Assignment - The line containing "Twitter (1160, 1448)" marks where to begin; quote it and every line after it through the end of the data, exactly as written.
*** Block opens ***
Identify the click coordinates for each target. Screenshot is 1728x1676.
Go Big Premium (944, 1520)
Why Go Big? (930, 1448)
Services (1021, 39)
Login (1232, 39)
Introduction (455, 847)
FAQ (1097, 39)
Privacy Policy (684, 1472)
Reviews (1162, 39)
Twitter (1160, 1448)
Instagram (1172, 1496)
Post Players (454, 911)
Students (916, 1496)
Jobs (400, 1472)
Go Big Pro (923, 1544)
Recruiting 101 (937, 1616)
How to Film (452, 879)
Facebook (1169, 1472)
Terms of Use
*** Block closes ***
Written response -
Twitter (1160, 1448)
Instagram (1172, 1496)
Post Players (454, 911)
Students (916, 1496)
Jobs (400, 1472)
Go Big Pro (923, 1544)
Recruiting 101 (937, 1616)
How to Film (452, 879)
Facebook (1169, 1472)
Terms of Use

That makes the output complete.